Q: Several of the works you discuss in Creative Writing, not to mention your own poetry, avoid the traditional pleasures afforded by poetry or fiction, namely plot, drama, a conventional authorial voice, argument, originality etc. What is it about these types of works that interests you?

KG: I’ve found in my teaching that the suppression of one’s self-expression to be impossible. No matter what we do, we express ourselves. Hence the act of choosing to reframe something that exists or manage a database full of language will be equally expressive of our interior life, as a conventional memoir or narrative. I feel that as writers we try too hard to forge meaning. When we work with language — the most potent of material, laced with meaning in its tiniest form (the letter, the morpheme) — we need to back off and let the words do their own work. If we permit ourselves, we’ll find we’re delighted with the result.

Q: What are your favorite works of “uncreative writing.”

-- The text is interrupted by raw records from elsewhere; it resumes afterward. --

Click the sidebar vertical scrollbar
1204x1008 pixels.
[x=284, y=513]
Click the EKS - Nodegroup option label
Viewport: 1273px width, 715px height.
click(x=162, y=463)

KG: Although there are dozens of historical works that I’ve found inspiring (from Tristam Shandy to Finnegans Wake), I’ll focus here on works published within the past five years. I adore Simon Morris’s Getting Inside of Jack Kerouac’s Head, which is a retyping of Jack Kerouac’s On the Road in its entirety; or Matt Timmon’s “Credit,” where has taken every credit-card application sent to him and bound them into an 800-page print-on-demand book so costly that he can’t afford a copy; Craig Dworkin’s “Parse,” is amazing: he has parsed the text of an entire 19th-century book on grammar according to its own methods, even down to the book’s index; Vanessa Place’s “Statement of Facts,” is very strong and disturbing. Place, a lawyer, re-presents the legal briefs of her day job as poetry in their entirety without changing a word; Derek Beaulieu’s “Flatland” is a graphical writing-through of Edward Abbott’s novel about the fourth dimension; I’m intrigued by the work of the Flarf collective, which is based on grabbing the worst of Google search results: the more offensive, the more ridiculous, the more outrageous, the better; and finally Christian Bök’s “Xenotext,” where he is implementing a poem into a strand of DNA so strong that it will outlast the destruction of the planet.

Q: Finally, Uncreative Writing is your first published book of criticism/theory but you have also published several works of poetry, dj’ed on WFMU, and you run UbuWeb, one of the best resources we have for avant-garde culture. How do you see these various pursuits intersecting with one another? Are they disparate or do they represent an overarching aesthetic or view of art, etc.

KG: All of these pursuits are facets of a one practice. Back in the 1960s, the Fluxus artist Dick Higgins coined the term “intermedia,” which theorizes a disparate panoply of practices and approaches into a coherent whole. The term — and the notion itself — has fallen out of favor in recent years as streamlined artistic practices have resulted in successful market-based careers. Yet the digital environment has revived Higgins’s notion: on our laptop, we are all simultaneously writers (Microsoft Word), video editors (Final Cut Pro), news agencies (Twitter), composers (any number of music software packages), photographers (Photoshop), and so forth. So while my various mode(s) / model(s) of cultural production might’ve seemed strange a decade ago, today it’s quite normal.